I Do Not Think That Timor Was Ever Actually Connected With Australia,
Because Such A Large Number Of Very Abundant
And characteristic groups
of Australian birds are quite absent, and not a single Australian
mammal has entered Timor - which would
Certainly not have been the case
had the lands been actually united. Such groups as the bower birds
(Ptilonorhynchus), the black and red cockatoos (Calyptorhynchus), the
blue wrens (Malurus), the crowshrikes (Cracticus), the Australian
shrikes (Falcunculus and Colluricincla), and many others, which abound
all over Australia, would certainly have spread into Timor if it had
been united to that country, or even if for any long time it had
approached nearer to it than twenty miles. Neither do any of the most
characteristic groups of Australian insects occur in Timor; so that
everything combines to indicate that a strait of the sea has always
separated it from Australia, but that at one period this strait was
reduced to a width of about twenty miles.

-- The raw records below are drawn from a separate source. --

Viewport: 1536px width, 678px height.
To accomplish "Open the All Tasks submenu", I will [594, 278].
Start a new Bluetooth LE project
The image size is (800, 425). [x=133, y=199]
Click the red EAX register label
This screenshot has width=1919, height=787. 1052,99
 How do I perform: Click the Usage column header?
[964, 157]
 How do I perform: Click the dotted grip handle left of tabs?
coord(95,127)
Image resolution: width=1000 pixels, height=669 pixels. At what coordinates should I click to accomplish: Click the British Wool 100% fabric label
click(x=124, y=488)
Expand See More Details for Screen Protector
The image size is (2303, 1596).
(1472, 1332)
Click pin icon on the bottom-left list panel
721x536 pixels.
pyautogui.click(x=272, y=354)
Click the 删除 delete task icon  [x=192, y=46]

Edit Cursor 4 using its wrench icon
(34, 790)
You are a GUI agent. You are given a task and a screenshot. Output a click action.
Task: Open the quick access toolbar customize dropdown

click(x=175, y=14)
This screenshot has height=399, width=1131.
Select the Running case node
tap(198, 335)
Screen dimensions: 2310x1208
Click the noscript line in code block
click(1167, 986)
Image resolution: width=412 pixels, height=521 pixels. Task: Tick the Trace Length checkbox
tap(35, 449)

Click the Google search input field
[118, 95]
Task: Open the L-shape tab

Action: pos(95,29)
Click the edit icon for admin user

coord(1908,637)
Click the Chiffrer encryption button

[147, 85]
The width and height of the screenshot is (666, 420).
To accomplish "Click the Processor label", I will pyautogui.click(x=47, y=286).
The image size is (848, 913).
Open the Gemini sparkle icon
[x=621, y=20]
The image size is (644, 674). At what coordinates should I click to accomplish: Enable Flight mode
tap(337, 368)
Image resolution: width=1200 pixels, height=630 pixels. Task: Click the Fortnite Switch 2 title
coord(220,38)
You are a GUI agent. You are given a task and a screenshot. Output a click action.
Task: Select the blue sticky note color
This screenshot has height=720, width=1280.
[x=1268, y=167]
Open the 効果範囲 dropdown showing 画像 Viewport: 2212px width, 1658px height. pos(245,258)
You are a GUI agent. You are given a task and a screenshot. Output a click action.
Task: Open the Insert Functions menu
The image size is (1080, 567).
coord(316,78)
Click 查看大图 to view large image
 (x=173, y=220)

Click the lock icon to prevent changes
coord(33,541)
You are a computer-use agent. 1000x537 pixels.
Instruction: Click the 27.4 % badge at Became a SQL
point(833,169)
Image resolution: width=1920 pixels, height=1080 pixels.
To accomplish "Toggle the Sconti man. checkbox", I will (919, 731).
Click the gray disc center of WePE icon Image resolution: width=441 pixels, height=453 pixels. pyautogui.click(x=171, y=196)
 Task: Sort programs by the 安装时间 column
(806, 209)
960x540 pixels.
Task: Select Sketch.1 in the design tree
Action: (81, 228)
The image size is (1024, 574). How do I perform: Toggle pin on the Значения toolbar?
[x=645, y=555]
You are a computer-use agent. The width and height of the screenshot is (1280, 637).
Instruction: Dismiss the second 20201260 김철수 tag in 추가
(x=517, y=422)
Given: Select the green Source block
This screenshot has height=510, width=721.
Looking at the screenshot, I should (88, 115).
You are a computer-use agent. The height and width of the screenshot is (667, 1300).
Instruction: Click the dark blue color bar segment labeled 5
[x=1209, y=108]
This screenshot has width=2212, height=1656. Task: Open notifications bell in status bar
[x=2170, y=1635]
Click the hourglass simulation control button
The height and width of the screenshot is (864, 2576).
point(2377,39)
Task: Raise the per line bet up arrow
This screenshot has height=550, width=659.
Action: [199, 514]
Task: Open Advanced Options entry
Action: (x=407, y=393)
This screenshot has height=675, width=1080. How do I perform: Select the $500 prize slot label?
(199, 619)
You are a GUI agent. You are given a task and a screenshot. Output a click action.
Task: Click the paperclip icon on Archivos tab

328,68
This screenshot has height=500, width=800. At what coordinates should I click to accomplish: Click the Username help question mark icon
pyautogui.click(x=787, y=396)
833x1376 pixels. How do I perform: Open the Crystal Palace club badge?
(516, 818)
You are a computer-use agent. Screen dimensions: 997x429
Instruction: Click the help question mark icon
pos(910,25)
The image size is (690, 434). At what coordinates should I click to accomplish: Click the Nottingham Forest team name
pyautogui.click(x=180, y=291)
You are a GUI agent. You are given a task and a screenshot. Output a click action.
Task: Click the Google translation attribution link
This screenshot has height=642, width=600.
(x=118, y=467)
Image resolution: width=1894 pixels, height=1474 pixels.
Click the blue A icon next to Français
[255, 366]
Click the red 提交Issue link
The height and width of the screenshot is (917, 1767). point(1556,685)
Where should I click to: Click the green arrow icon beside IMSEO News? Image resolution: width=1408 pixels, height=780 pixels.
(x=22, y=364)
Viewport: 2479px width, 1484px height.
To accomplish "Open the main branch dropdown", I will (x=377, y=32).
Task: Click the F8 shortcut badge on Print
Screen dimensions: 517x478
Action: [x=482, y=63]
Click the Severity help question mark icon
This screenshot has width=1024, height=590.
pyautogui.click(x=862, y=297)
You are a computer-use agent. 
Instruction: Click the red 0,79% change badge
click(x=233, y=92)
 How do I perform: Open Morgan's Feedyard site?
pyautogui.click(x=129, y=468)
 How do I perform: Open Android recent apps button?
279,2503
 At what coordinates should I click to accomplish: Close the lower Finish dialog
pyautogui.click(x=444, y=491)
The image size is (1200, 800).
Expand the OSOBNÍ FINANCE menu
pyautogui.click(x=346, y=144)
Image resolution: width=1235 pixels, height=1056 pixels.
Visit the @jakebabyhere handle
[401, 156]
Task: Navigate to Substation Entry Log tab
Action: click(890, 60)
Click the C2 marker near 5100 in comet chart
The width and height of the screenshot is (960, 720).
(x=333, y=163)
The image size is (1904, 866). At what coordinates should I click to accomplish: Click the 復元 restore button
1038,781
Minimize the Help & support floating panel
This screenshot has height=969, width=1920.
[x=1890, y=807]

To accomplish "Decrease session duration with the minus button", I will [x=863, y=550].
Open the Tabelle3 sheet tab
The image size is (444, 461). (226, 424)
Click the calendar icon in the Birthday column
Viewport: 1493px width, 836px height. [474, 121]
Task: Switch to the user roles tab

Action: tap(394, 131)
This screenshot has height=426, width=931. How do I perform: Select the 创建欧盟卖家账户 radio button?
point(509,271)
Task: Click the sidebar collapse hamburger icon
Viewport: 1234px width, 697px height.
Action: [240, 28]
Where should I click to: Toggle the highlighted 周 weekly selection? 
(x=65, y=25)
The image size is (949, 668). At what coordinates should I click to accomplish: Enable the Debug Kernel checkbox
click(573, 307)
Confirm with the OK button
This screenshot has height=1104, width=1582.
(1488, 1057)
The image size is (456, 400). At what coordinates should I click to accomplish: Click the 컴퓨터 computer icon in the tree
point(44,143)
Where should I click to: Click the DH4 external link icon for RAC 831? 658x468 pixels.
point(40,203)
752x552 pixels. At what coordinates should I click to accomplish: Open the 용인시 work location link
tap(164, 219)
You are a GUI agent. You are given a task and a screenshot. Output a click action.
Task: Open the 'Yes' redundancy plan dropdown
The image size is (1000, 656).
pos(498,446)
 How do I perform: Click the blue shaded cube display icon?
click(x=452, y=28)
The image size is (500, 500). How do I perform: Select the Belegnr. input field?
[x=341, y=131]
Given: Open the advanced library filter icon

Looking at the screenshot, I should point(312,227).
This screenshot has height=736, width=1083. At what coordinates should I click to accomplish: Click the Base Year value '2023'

But at the time when this narrowing of the sea took place in one
direction, there must have been a greater separation at the other end
of the chain, or we should find more equality in the numbers of
identical and representative species derived from each extremity. It
is true that the widening of the strait at the Australian end by
subsidence, would, by putting a stop to immigration and intercrossing
of individuals from the mother country, have allowed full scope to the
causes which have led to the modification of the species; while the
continued stream of immigrants from Java, would, by continual
intercrossing, check such modification.